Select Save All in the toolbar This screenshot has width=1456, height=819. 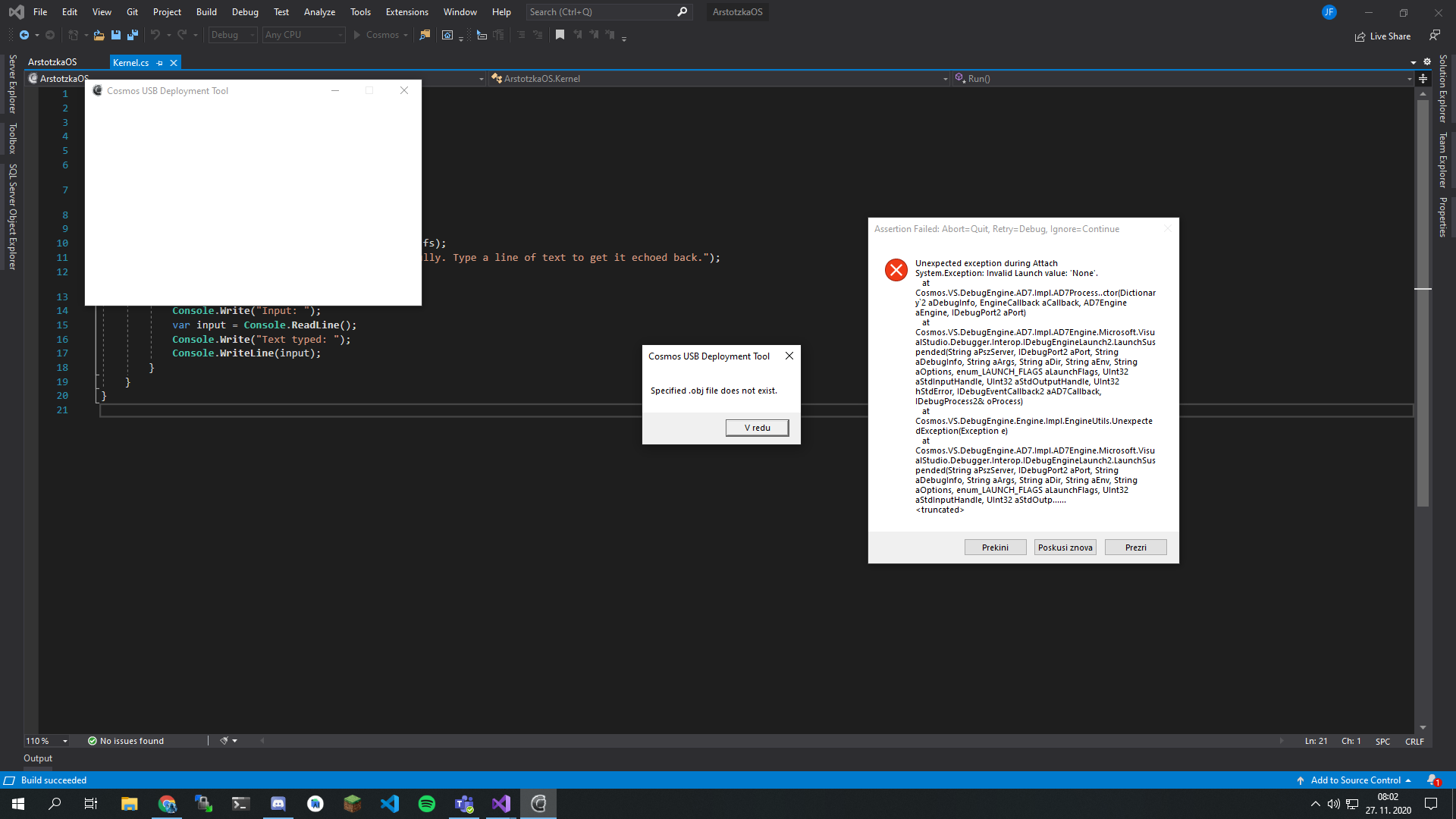132,35
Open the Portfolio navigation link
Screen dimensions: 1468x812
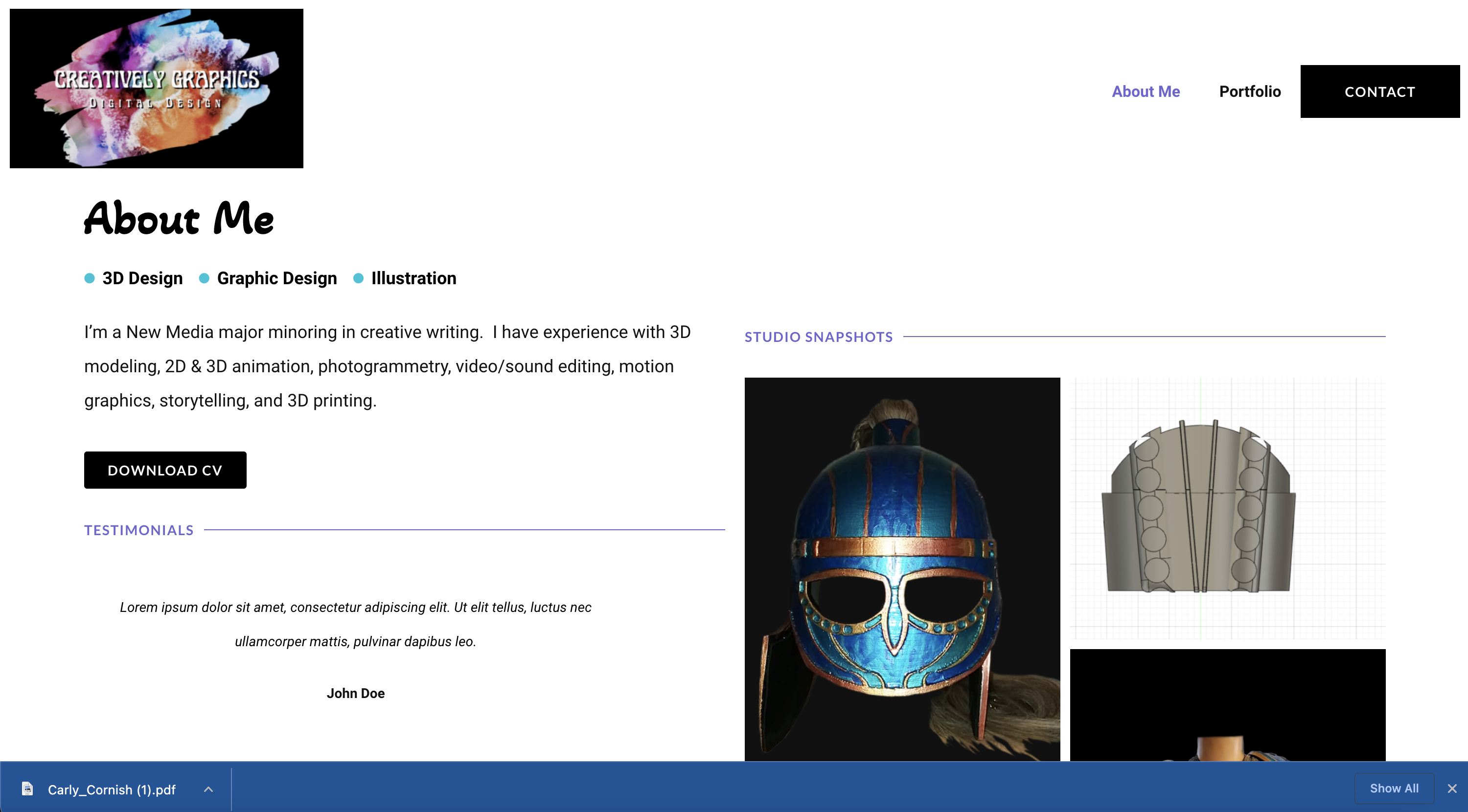point(1249,91)
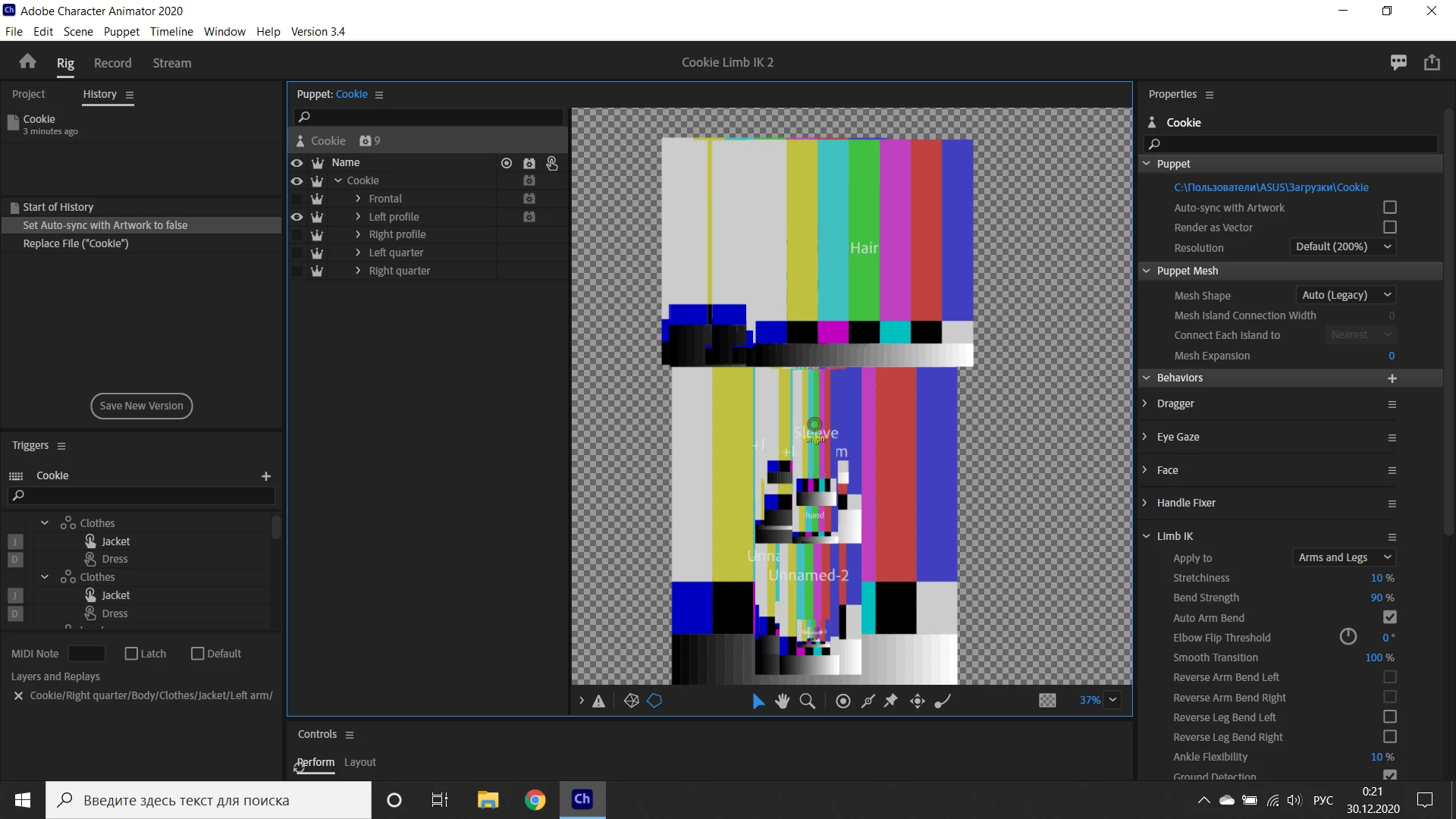This screenshot has width=1456, height=819.
Task: Select the Hand tool in puppet toolbar
Action: click(x=782, y=701)
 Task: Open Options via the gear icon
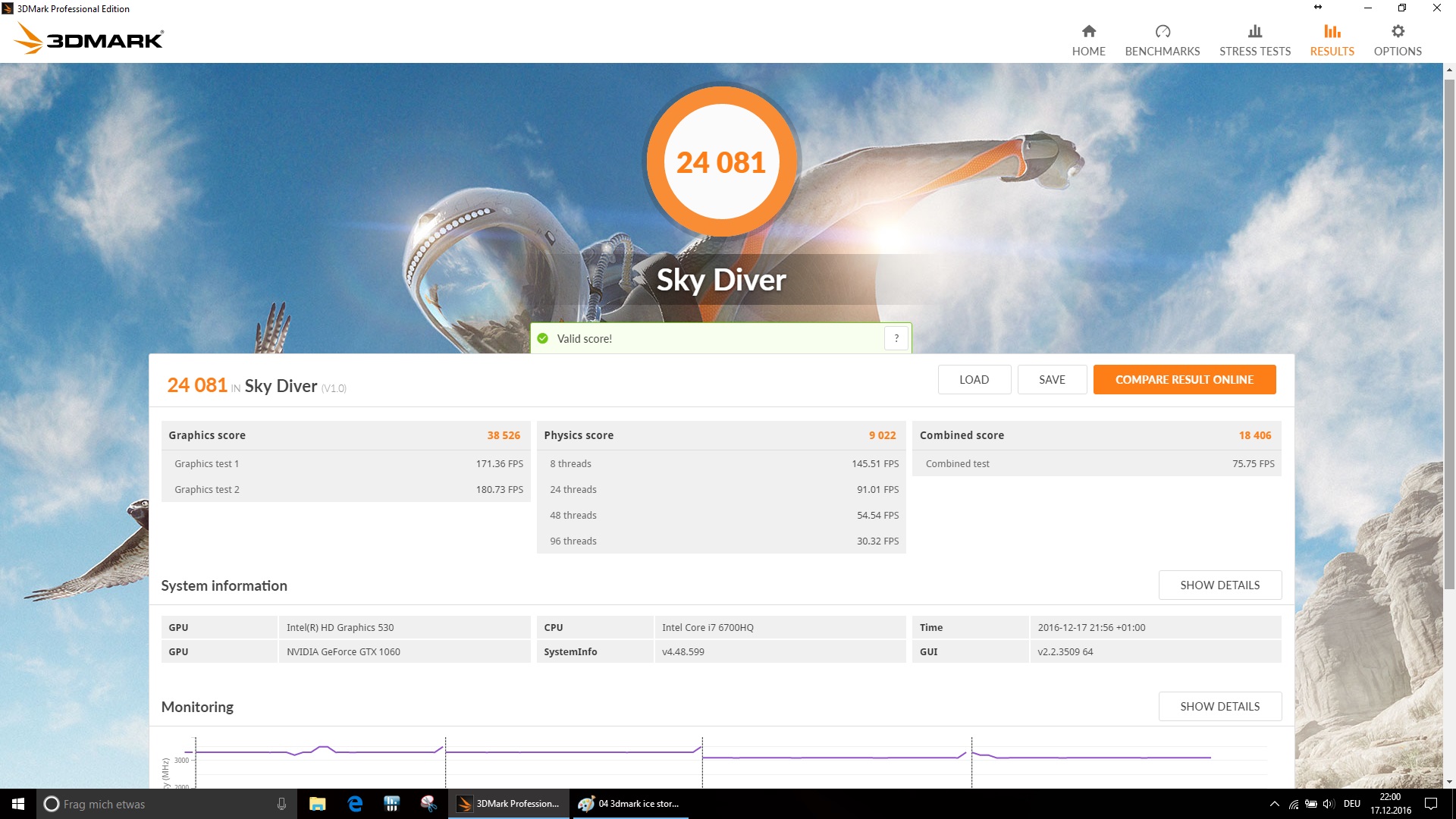1398,31
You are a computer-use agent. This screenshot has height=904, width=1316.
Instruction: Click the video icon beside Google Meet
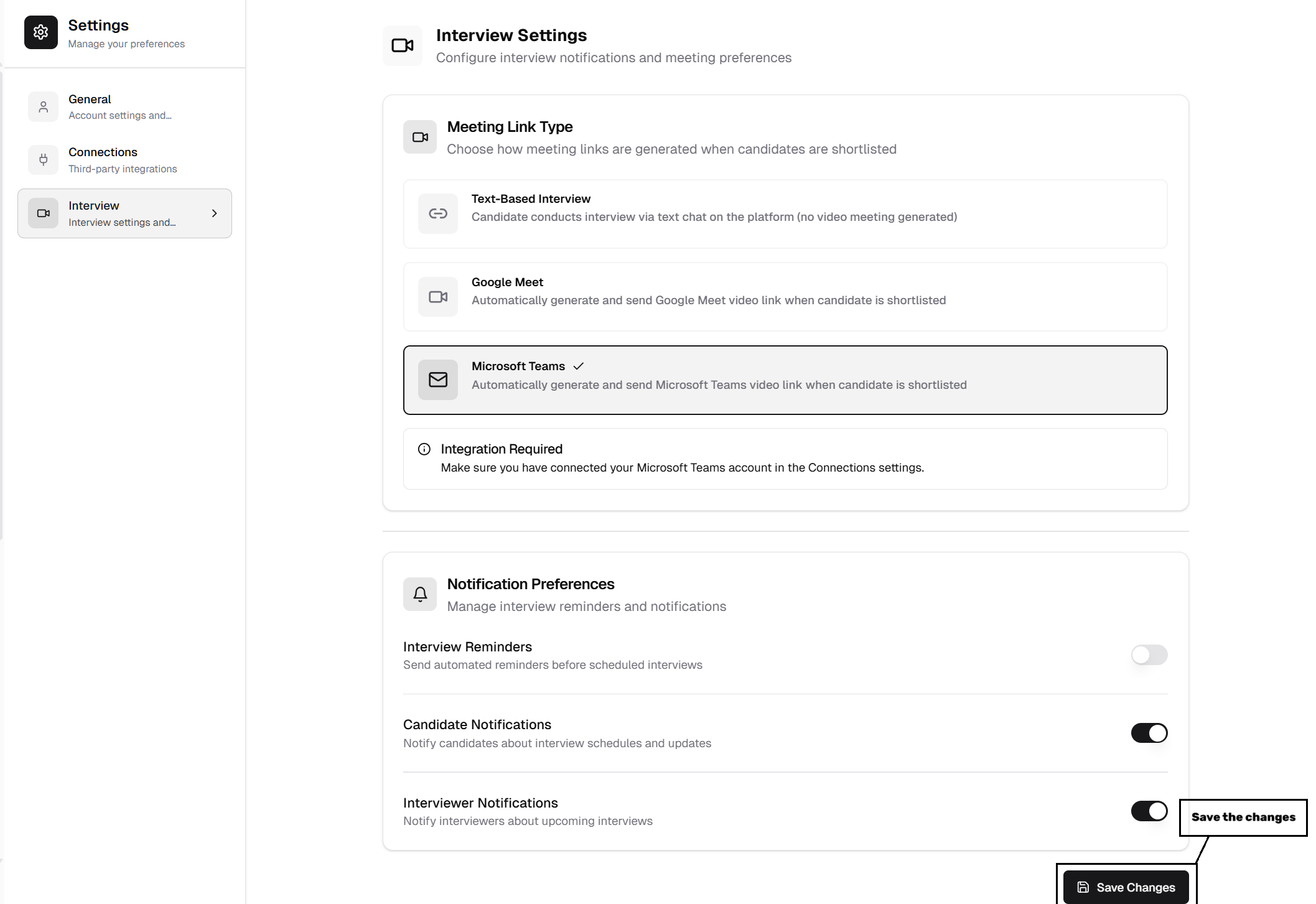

▶ _WHAT TO PRODUCE_:
Beginning with the line that contains "Task: Open Options via the gear icon" and ending with the last line of the entries above, repeat each line exactly, but not the pictures.

▶ _TASK ANSWER_:
 Task: Open Options via the gear icon
1398,31
You are a computer-use agent. This screenshot has height=904, width=1316.
Instruction: Click the video icon beside Google Meet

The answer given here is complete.